Another common drug fee is rights with intent to sell or deliver. In order to convict on this crime, the Wake County District Attorney must prove that the defendant possessed the controlled substance and intended to sell, manufacture, or deliver it. The prosecutor doesn't have to prove that the someone ever sold anything. Just that the someone intended to sell, form or deliver it.
"Intent" can be proven by showing that number was too much for one person's personal use, or that it was packaged in some baggies. Naturally seeing 10 rocks of crack cocaine was not sufficient to find intent to sell or deliver. However, having 10 rocks in 10 cut off baggies may be sufficient to convict.
I've seen many cases where the someone had recently bought a few baggies of drugs, maybe some pot or crack, and where the police stopped him immediately after, and found a few baggies of pot on him, and charged Him with rights with intent to sell or deliver (Pwisd). Those cases can be defended, so it's not hopeless. But it's important to remember that the more baggies the drugs are in, the more likely the police will accuse the defendant of Pwisd and not a Straightforward rights charge.

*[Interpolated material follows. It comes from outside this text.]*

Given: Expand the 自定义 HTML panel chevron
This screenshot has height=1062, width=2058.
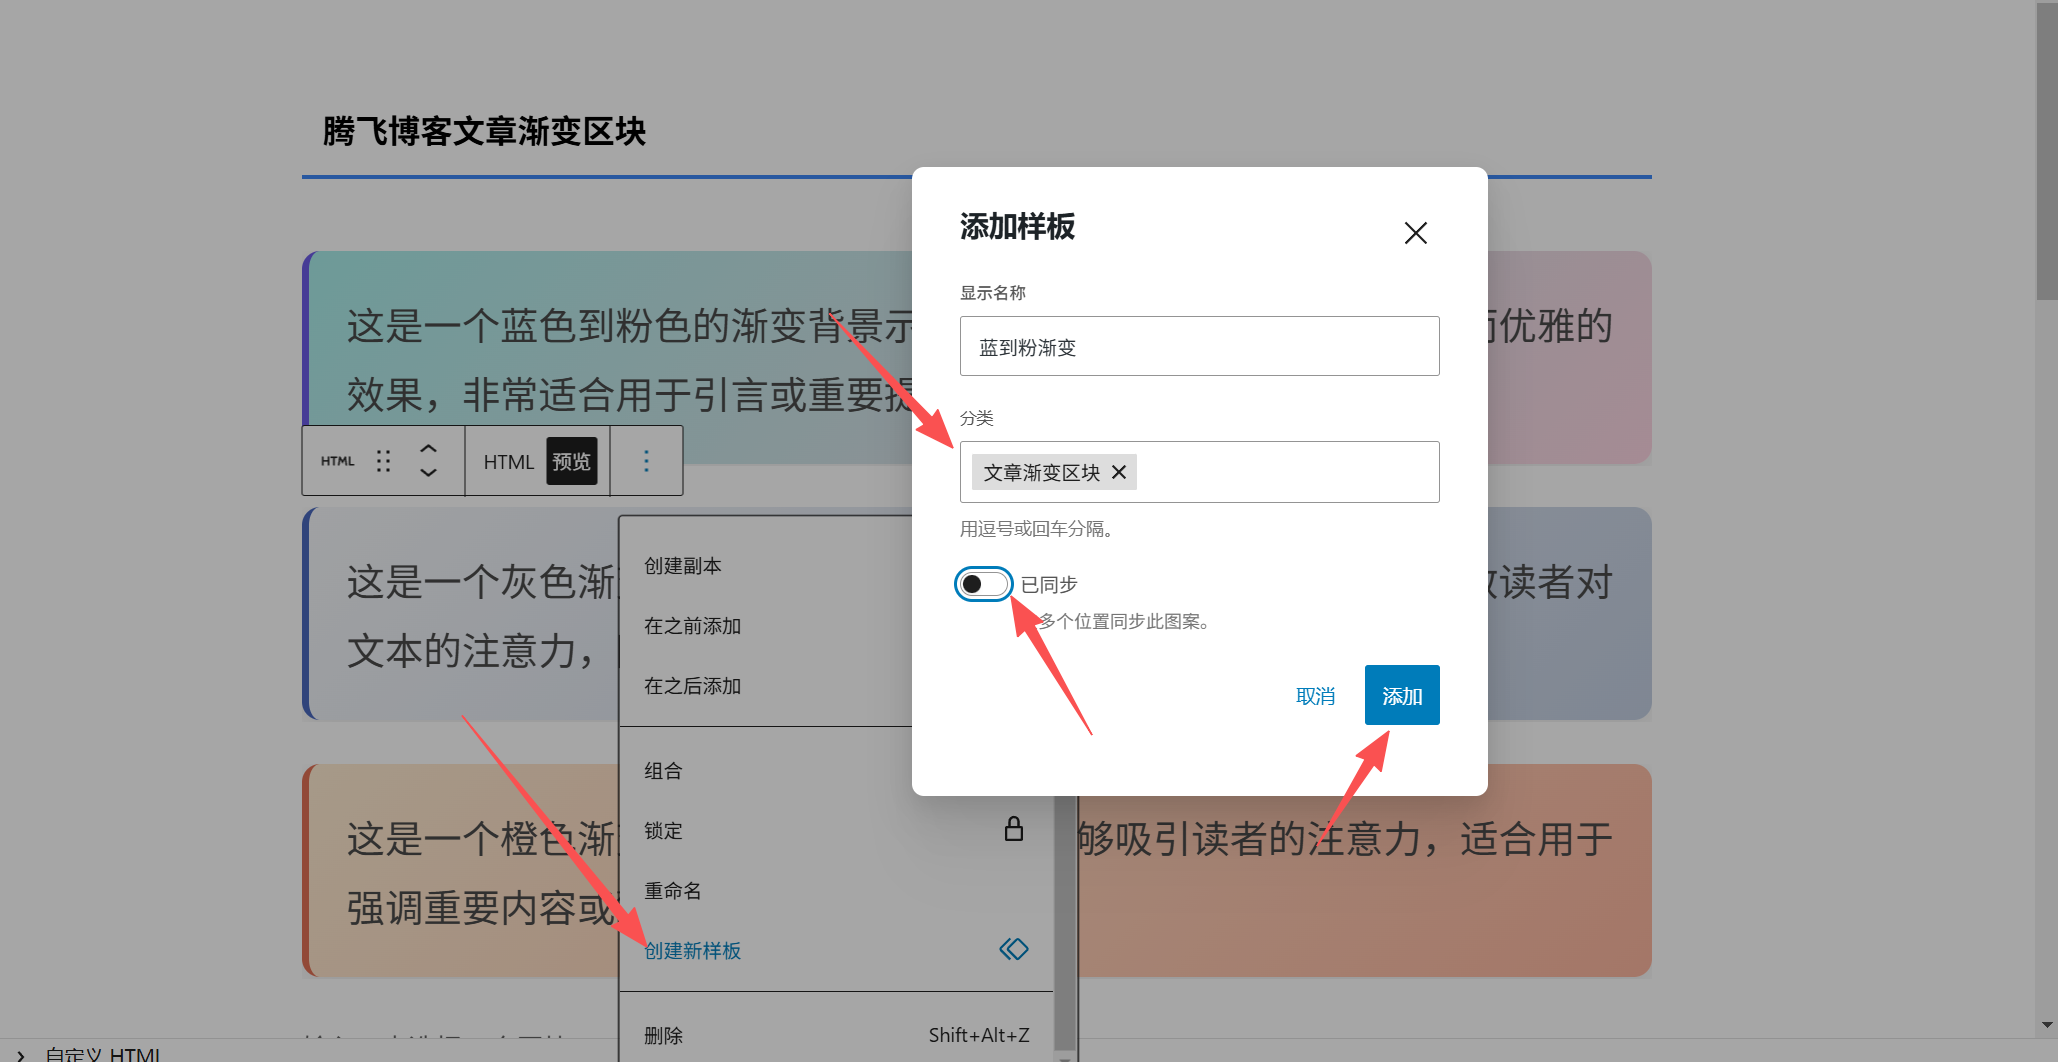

Finally, the most bizarre crime in North Carolina is the rights of counterfeit controlled substance with intent to sell or deliver. Here's what happens. A snitch, Ci, or "confidential informant" working for the Raleigh Police agency (Rpd) or the Wake County Sheriff's Office (Wcso) or some other police agency goes up to some guy on the street and asks him for a integrate of rocks. The guy (who becomes my client!) has nothing on him, but he wants to make a quick . So he tells the someone that he'll go "around the corner" to his stash to get some. He goes colse to the corner, picks up a few white/yellowish tiny stones, and comes back. The snitch (Ci) gives him in exchange for the "rocks" which are for real stones picked up off the ground, not drugs at all.
Rpd swoops in, arresting the guy for either "sale or delivery of a counterfeit controlled substance" or "possession with intent to sell or deliver a counterfeit substance." Obviously this is a nonsense crime. This is a crime where one guy has perhaps, at most, cheated the other guy out of in exchange for some pebbles. Maybe it's a kind of fraud. But it is not a drug crime.
But in Wake County, North Carolina, it may be charged as at least a Class I felony.